**What you will do**
From the line containing "Task: Collapse the wheels Xform tree node" down to the line containing "Collapse the postgres-loadgen" in the records below, reproduce every line exactly, ends included, and omit all others.

**Dataset**
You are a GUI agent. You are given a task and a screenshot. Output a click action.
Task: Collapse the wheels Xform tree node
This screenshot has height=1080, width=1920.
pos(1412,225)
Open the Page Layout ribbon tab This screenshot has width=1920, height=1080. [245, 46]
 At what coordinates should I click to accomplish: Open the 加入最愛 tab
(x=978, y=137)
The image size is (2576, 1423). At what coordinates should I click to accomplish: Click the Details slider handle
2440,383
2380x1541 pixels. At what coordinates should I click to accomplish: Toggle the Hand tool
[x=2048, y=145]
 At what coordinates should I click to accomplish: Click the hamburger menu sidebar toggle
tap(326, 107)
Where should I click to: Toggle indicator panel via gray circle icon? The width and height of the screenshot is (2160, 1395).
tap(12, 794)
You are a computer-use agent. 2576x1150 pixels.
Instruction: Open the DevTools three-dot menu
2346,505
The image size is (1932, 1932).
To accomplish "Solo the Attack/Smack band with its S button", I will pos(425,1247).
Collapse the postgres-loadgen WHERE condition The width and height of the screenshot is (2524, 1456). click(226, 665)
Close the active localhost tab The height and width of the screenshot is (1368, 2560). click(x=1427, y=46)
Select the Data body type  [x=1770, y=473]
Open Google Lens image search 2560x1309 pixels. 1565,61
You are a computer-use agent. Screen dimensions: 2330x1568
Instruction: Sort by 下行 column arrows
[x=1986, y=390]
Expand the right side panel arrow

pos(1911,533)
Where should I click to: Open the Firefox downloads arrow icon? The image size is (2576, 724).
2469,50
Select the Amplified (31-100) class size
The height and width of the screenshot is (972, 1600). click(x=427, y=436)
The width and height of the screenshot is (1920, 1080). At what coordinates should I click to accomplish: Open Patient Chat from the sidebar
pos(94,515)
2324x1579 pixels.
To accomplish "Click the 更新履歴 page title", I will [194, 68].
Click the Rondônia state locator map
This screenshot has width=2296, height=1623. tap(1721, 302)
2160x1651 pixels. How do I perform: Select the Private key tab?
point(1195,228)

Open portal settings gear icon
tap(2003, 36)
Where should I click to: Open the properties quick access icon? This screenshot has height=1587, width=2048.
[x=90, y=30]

**Expected answer**
Task: Collapse the wheels Xform tree node
This screenshot has height=1080, width=1920.
pos(1412,225)
Open the Page Layout ribbon tab This screenshot has width=1920, height=1080. [245, 46]
 At what coordinates should I click to accomplish: Open the 加入最愛 tab
(x=978, y=137)
The image size is (2576, 1423). At what coordinates should I click to accomplish: Click the Details slider handle
2440,383
2380x1541 pixels. At what coordinates should I click to accomplish: Toggle the Hand tool
[x=2048, y=145]
 At what coordinates should I click to accomplish: Click the hamburger menu sidebar toggle
tap(326, 107)
Where should I click to: Toggle indicator panel via gray circle icon? The width and height of the screenshot is (2160, 1395).
tap(12, 794)
You are a computer-use agent. 2576x1150 pixels.
Instruction: Open the DevTools three-dot menu
2346,505
The image size is (1932, 1932).
To accomplish "Solo the Attack/Smack band with its S button", I will pos(425,1247).
Collapse the postgres-loadgen WHERE condition The width and height of the screenshot is (2524, 1456). click(226, 665)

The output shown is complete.